Plots of \({\left( {\alpha hv} \right)^2}\) vs. the photon energy for the estimation of optical band gap energies from the BTNNO (\(0 \leqslant x \leqslant 1\)). The inset shows the relationship between optical band gap and composition

4 Conclusions

In summary, ceramics of x = 0, 0.02, 0.04, 0.06, 0.08 and 0.1 Ni–Nb co-doped BTO ceramics were successfully synthesized through conventional solid-state sintering methods. Structural measurement exhibits the BTNNO ceramics undergo a structural transition from tetragonal phase to cubic phase with increasing dopant concentration by the X-ray diffraction analysis. The P–E curves of BTNNO samples show that the ferroelectricity is weakened slowly after Ni–Nb co-doping, which is consistent with the X-ray diffraction results. Through the incorporation of the magnetic element Ni, the magnetic properties of the BTNNO ceramics gradually change from diamagnetism to ferromagnetism with increasing x.
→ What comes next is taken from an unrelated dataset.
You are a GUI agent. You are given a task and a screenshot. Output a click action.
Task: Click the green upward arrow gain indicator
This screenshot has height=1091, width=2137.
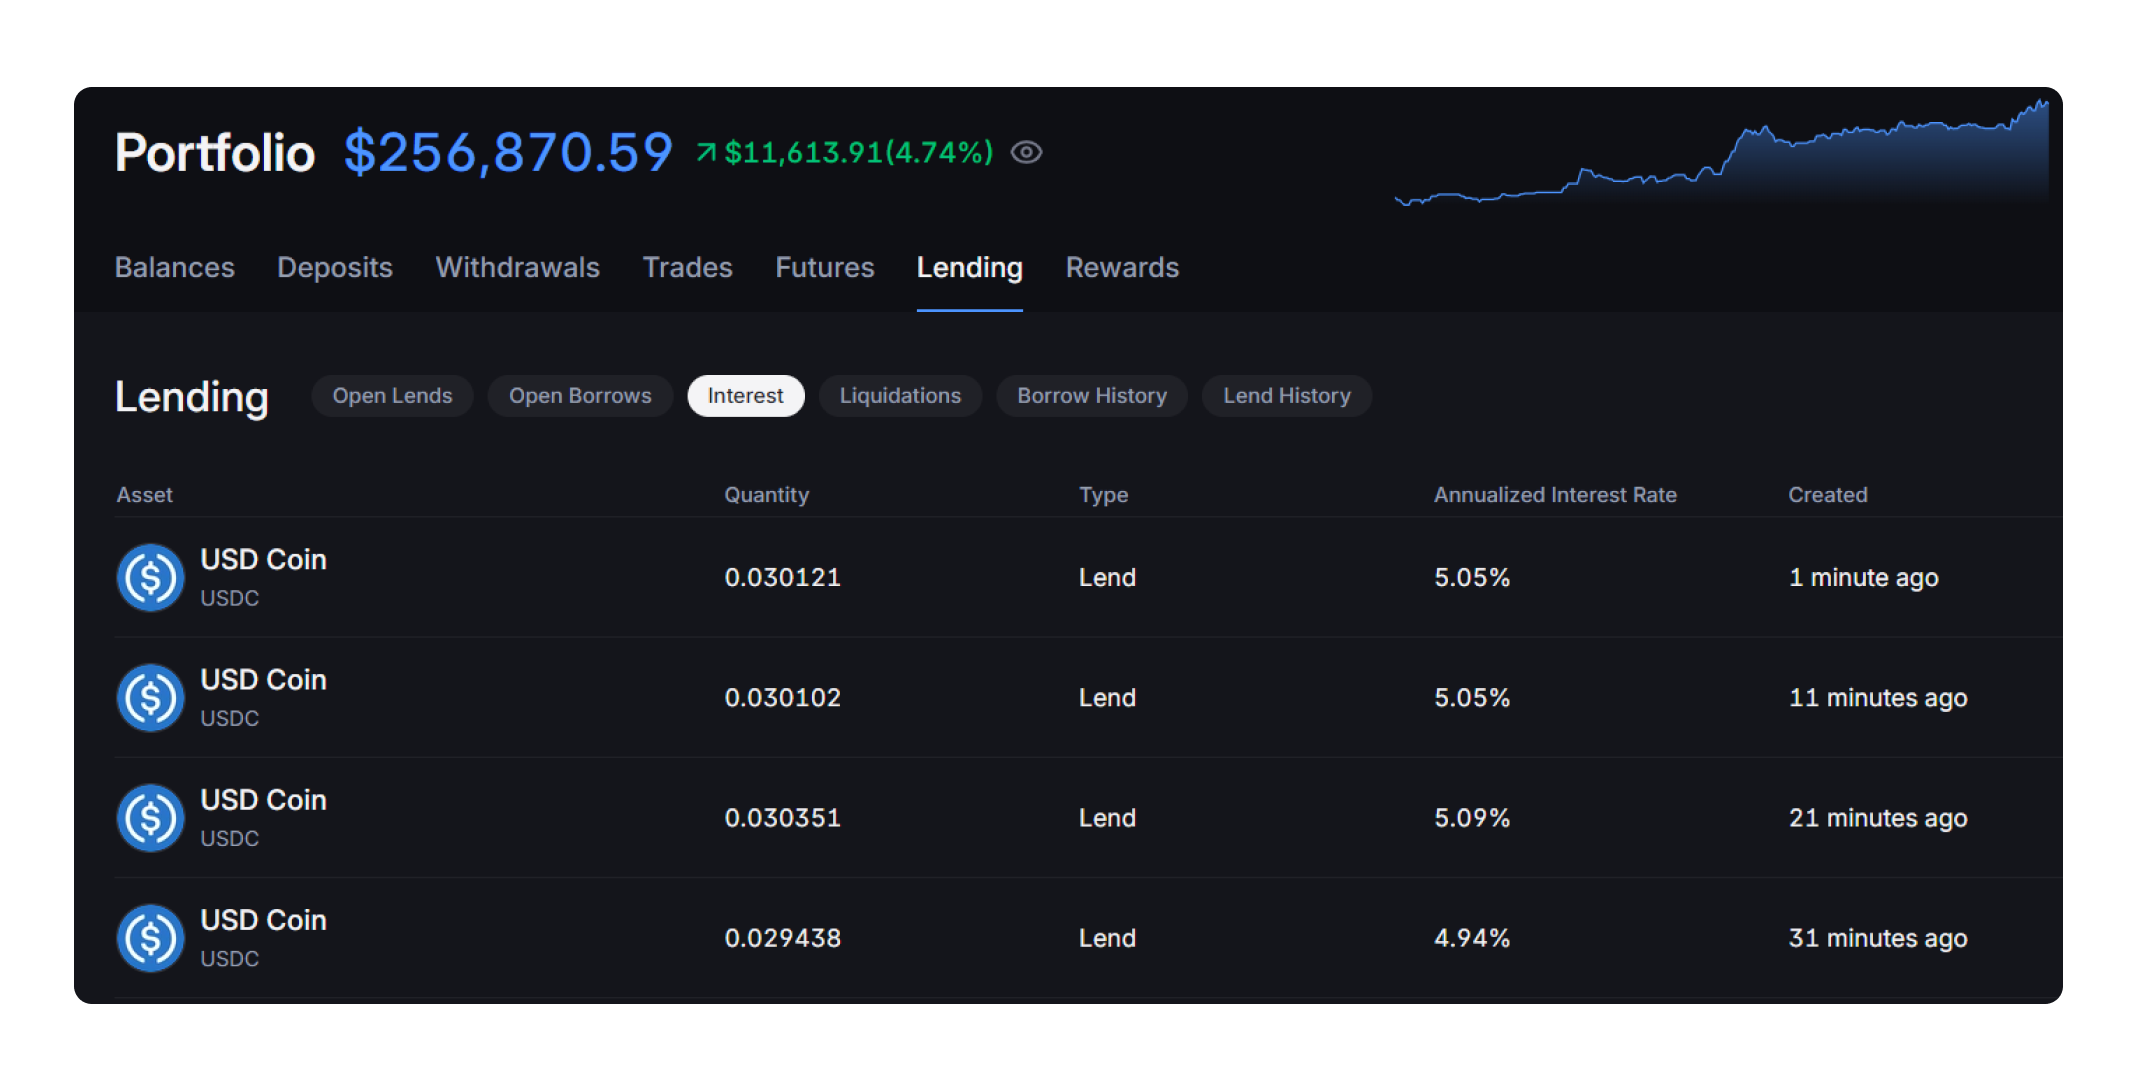click(707, 152)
However, the high concentration of Ni–Nb doping will inhibit the formation of ferromagnetism, which is due to the decrease in oxygen vacancies caused by the increase in Ni³⁺ and superexchange interactions. Among the samples with different doping concentrations, the ceramic samples with doping concentration x = 0.08 have better multiferroicity. In addition, the optical analysis of BTNNO samples suggests that the decrease in band gaps can be attributed to the 3d orbitals splitting of Ni²⁺ ions. Our research of BTNNO ceramics provides useful information which implies that the BTNNO ceramics may have potential application as multiferroic materials in the future.